Melissa Brown, who runs a group called Adopt an Inmate, said she hopes TDCJ will extend heat protection fixes at the Pack Unit to all inmates.

“The whole ‘heat-restricted’ thing is absurd because inside the cells it can be over 120 degrees, with 90 percent humidity,” she said. “There is no inmate that isn’t medically compromised in those conditions.”

Brown said prison transfer units, such as Holliday, Gurney, Garza East and Garza West, have metal roofs and no windows, so on hot days the floor fans just blow hot air around.
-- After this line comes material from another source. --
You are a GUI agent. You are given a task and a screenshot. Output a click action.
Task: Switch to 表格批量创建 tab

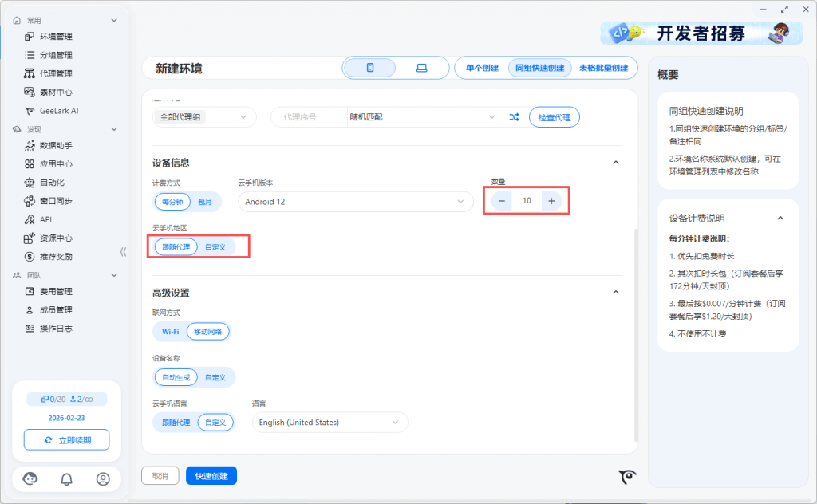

She has heard reports of inmates smashing windows at another unit to get air flow during the hot months.

The 2014 lawsuit filed in Houston was brought by six inmates at the Pack Unit after summer heat waves in 2011 and 2012 caused multiple inmates across the state to die from heat stroke. Since 1998, 23 inmates have died of hyperthermia, or heat stroke, in Texas prisons.

Ellison noted in his recent ruling that heat deaths — in the free world or otherwise — are commonly under reported, since other medical problems contribute.

The Pack lawsuit is among 10 lawsuits filed in Ellison’s court by attorneys from Edwards Law in Austin and the Texas Civil Rights Project. Eight families of inmates who died of heatstroke have brought wrongful death suits and another inmate who survived a heat stroke has also sued TDCJ.
In the Pack case, Ellison ruled that the inmates were likely to win at trial because the conditions they’ve endured violate the Eighth Amendment’s prohibition against cruel and unusual punishment.

In addition to the remedies for heat-sensitive inmates, Ellison ordered the prison to improve access to respite areas, develop a heat-wave policy and other measures.

State officials have said they plan to appeal the ruling to the Fifth U.S. Circuit Court of Appeals. In the meantime, they must comply with the judge’s injunction. Ellison’s order remains in effect for 90 days, carrying through the hottest months.

Local prison rights advocates say the prison heat problem should be treated as a humanitarian concern.

“It’s a human rights issue because these people do not have an option to go somewhere or do anything to enable them to cool off,” Erschabek said. “They wet the concrete to lay down on cool concrete and put a fan on themselves but it’s just biding time until the weather cools down. It’s just horrendous.”

Following the spate of heat deaths in 2011 and 2012, the Human Rights Clinic at University of Texas Law School spent two years interviewing TDCJ inmates about the heat.

Professor Ariel Dulitsky, a human rights lawyer who runs the clinic, said researchers concluded the state’s treatment amounts to cruelty and torture, in violation of a United Nations Convention.

“All these people are under the absolute control of Texas, of the state, and everything that happens to them is viewed through the actions or omissions of the state,” he said. “At the end of the day, many of these situations amount to torture.”

He said it is a matter his students brought to the attention of the Inter-American Commission on Human Rights in October 2014, but TDCJ officials declined an invitation to respond to the law students’ allegations.

Dulitsky said the students concluded that Texas had violated international law.

“Due to the amount of suffering inflicted on many inmates, Texas is implicated in torturing inmates,” he said. “If Texas does not remedy the situation it will implicate the U.S., not just Texas.”